A creative life in Shigar

November 4, 2018

It takes a weekend, some charcoal and the company of incredible people to make one a mountain gal

A creative life in Shigar

I am not a mountain gal by any means. Heck, I am not even a nature gal.

"Hiking? Up a hill?" I scoff. The only hiking I do is to walk to the nearest French fries khoka.

So when my best friend sent a Whatsapp photo about a Shigar Edu-Tour, my first question was, "What’s a Shigar?" Till a week before booking my flight, I thought we were going to some area in Sindh. Well, was this beach-before-mountains geographically challenged Meredith Blake in for a shock (one to her wallet and self-esteem).

Travelling to Skardu is like travelling to a foreign country. You pay Rs50,000 in flights (still in debt jbtw), have a layover at the (ahem!) appropriately decorated Islamabad airport and then you board a smaller aircraft and boom, an hour later you are in the mountains. A single airstrip in the middle of towering peaks comprises of the runway and as for the actual "airport" it’s a small picturesque Mrs Honey’s-cottage a short bus-ride away. The tour comprising mostly Proud Karachiites (they were already feeling cold), boarded a coaster for the 45-minute ride to Shigar Valley.

The coaster tore through the mountainside, views of heart stopping beauty framed in the windows. The trees fell away and rose again in the ragged crests and troughs of the mountain range. As I took it all in, I realised with a pang how much of the beauty had deteriorated due to deforestation and urbanisation. Once mighty rivers were reduced to parched streams and there were more patches of dry, arid desert than green plains.

As the coaster drove over a wooden bridge built across a river stream, we got off outside a blue metal gate -- Khanabadhosh Baithak, a black board said in Urdu chalking. We squeezed through the narrow gate into our home for the weekend.

Run by Baneen Mirza and Ahmed Hasan, the KB Baithak is a tent-and-breakfast in the heart of Shigar Valley. One area is the café and through another metal gate in the back is where the tents are set up.
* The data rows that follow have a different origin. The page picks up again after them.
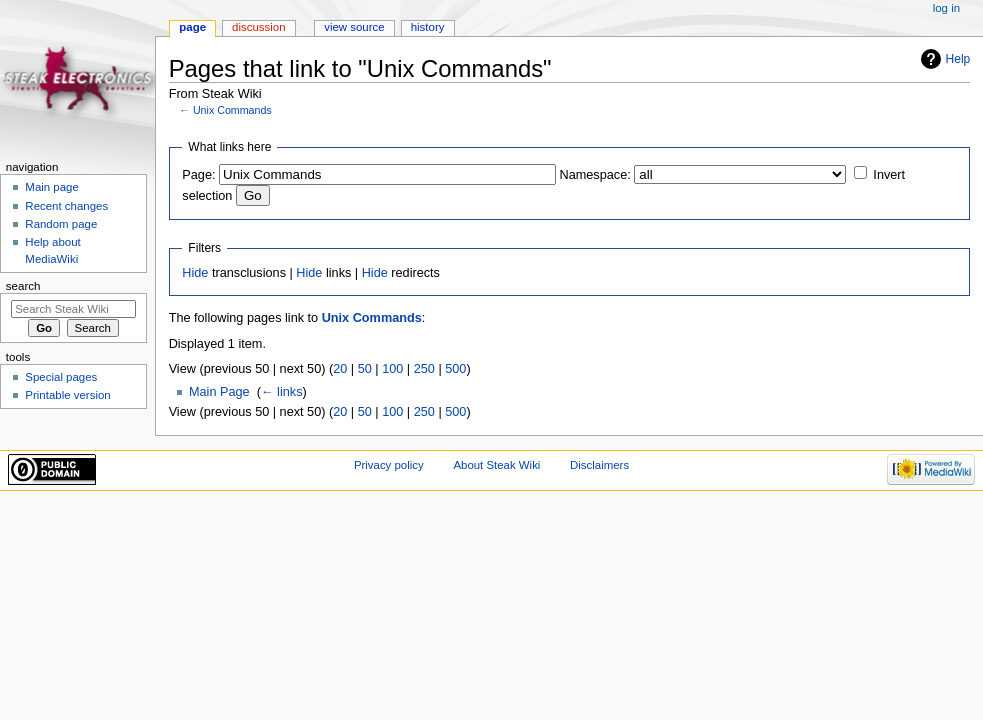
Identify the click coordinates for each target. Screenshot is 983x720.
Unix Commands (232, 110)
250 (424, 369)
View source (354, 27)
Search (23, 286)
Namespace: (595, 175)
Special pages (61, 377)
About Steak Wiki (496, 465)
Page (192, 27)
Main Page (219, 392)
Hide (195, 273)
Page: (198, 175)
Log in (946, 8)
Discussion (258, 27)
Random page (61, 224)
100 (392, 369)
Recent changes (66, 206)
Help (958, 59)
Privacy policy (389, 465)
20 (340, 369)
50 (365, 369)
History (428, 27)
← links (282, 392)
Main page (52, 187)
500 (455, 369)
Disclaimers (599, 465)
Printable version (67, 395)
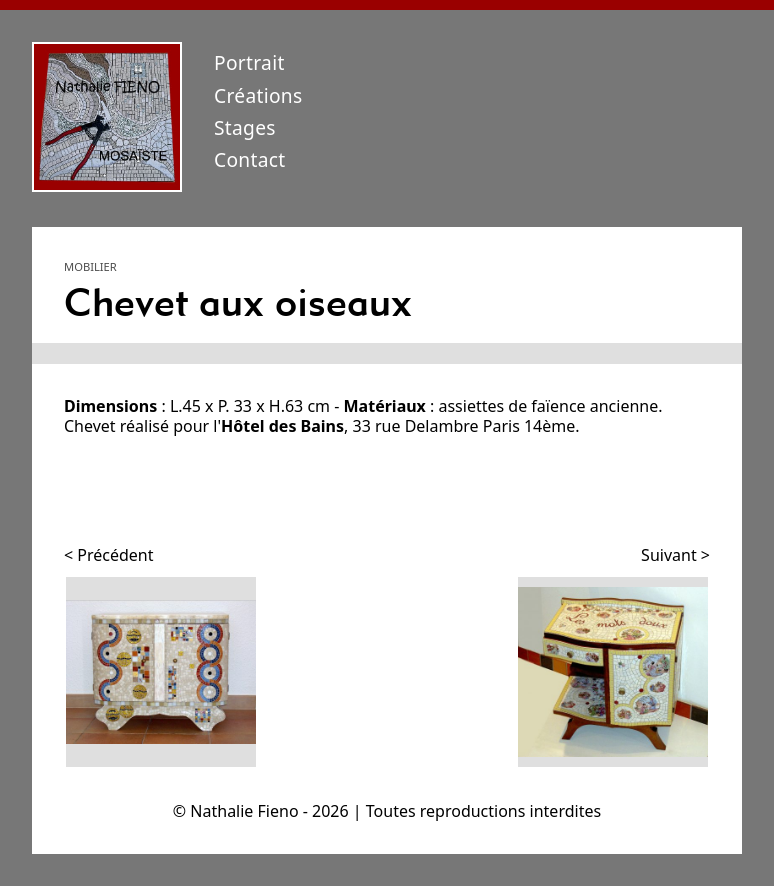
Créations (258, 95)
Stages (245, 127)
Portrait (249, 62)
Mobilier (90, 266)
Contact (250, 159)
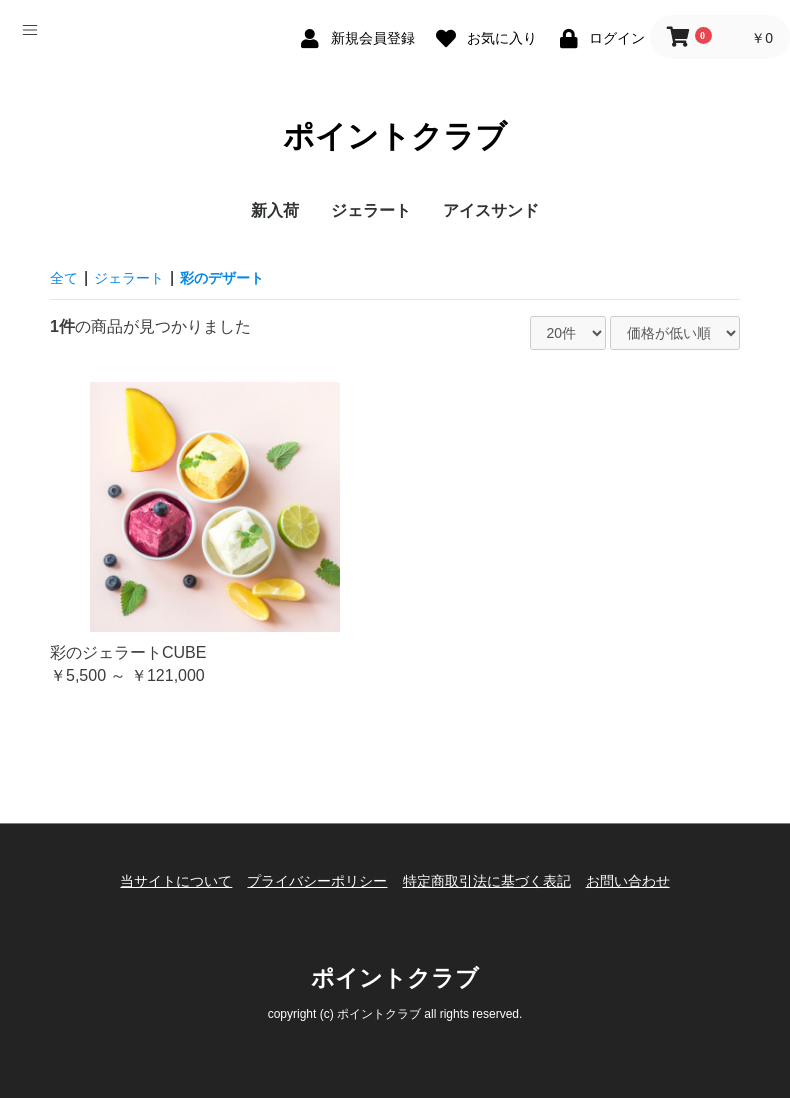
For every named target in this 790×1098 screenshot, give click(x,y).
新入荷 (275, 217)
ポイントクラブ (395, 138)
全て (66, 284)
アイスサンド (491, 217)
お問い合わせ (642, 882)
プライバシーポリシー (313, 882)
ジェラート (371, 217)
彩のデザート (242, 284)
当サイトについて (162, 882)
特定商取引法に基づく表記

I couldn’t believe this was where we will be spending two days; the river stream running at the end of the campsite, hammocks and swings tied into the trees, sunlight glinting through it all as the fall air ruffled the leaves. All those tweets of "wish I could getaway and just read in a hammock" seemed to be coming true right here.
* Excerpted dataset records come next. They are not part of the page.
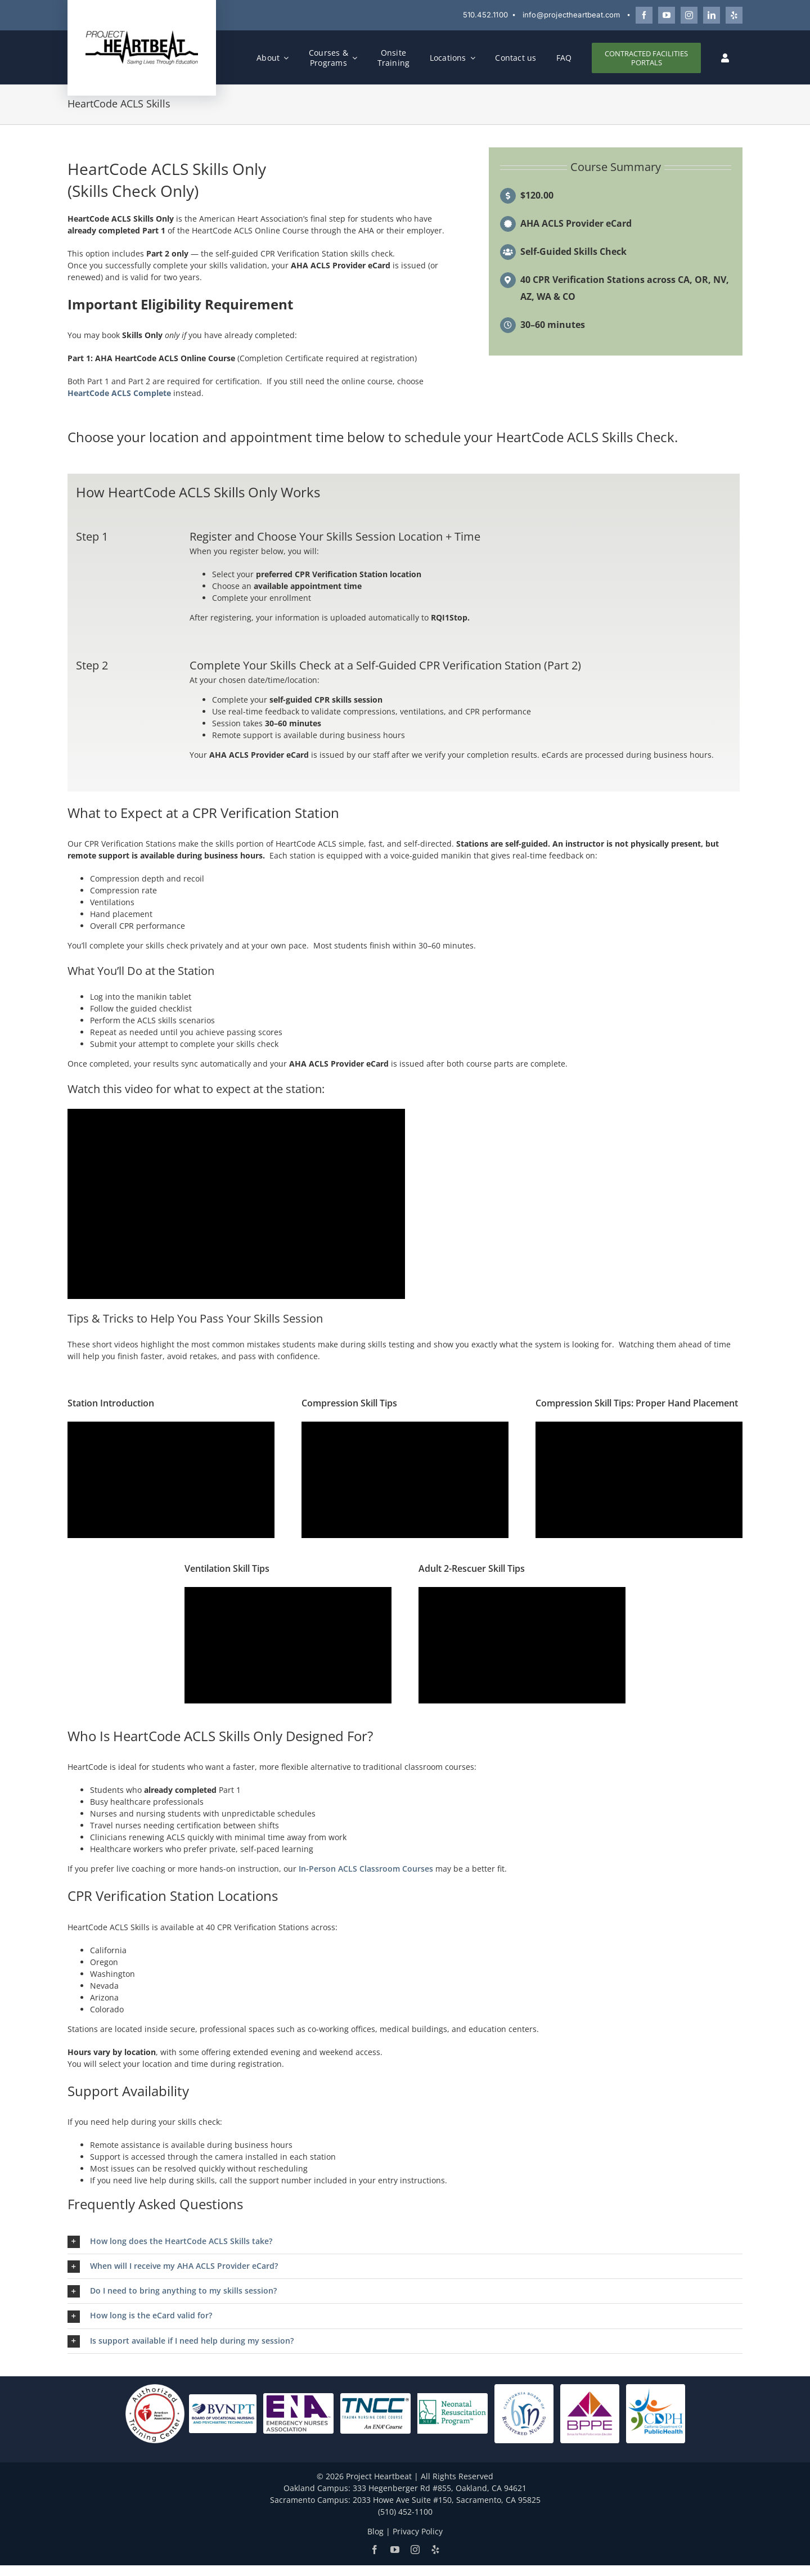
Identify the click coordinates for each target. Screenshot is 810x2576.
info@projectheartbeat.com (571, 14)
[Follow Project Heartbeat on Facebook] (644, 15)
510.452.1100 (485, 14)
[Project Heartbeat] (142, 33)
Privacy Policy (418, 2531)
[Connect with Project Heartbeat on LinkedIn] (711, 15)
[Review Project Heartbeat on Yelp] (734, 15)
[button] (405, 2241)
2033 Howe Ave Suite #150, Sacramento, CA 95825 (447, 2499)
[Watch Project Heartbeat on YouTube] (666, 15)
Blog (375, 2531)
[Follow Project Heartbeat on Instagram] (689, 15)
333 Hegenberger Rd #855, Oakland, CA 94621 (439, 2488)
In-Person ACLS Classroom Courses (366, 1868)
So why were we here? Through a programme called ‘Cube’, designed by architect Zain Mustafa, this group had high-tailed it to Shigar Valley to explore its temples and mosques, built through the ages by the people who had passed through history. Three days, five locations and lots of history to cross through, we asked ourselves, why were we so obsessed with Mughal architecture when people before them had found much better ways of construction? Why weren’t local materials favoured when they stood the test of time?

Mustafa’s Edu-Tour was not just talks outside an ancient building, there was also a tactile component included. Armed with charcoal sticks and rolls of newsprint, we had to draw the mosques and temples as well. As we put our charcoal to paper, it was like going into a trance as we scratched lines and rubbed the charcoal to create clouds of black that gave our drawings dimension and depth. By day two, I had given up on the drawing part, because charcoal and newsprint were difficult to work with. Okay fine, I suck at drawing, that was the real reason. I was content to sit on the hills and wonder about these places of worship -- their humility in the ground, the local hands that had made them, the wood and stone that was locally sourced -- and ponder on the questions Mustafa asked, can we decolonise our architecture? Can we find new ways of engaging with these relics?

Our last stop was Shigar Fort, a tall wooden fort made for military purposes. As I sat on the roof, once used as a look-out for an enemy attack, I thought about the men and women who had passed through here, leaving designs like the tulip from the Dutch conquerors or doors treated with linseed oil, an ancient technique for preserving. We had flown back in time only to find that those before us were much ahead of us, in terms of how to live a creative life.

Words like retreats and getaways are thrown around very casually but there is hardly any disconnect from our devices. With the edu tour I was content to leave my phone in my tent, gather around the table for myriad cups of amazing kehwa, ponder about this small slice of land so far removed from my life in Karachi. It took a weekend, some charcoal and the company of incredible people to make me a mountain gal, after all.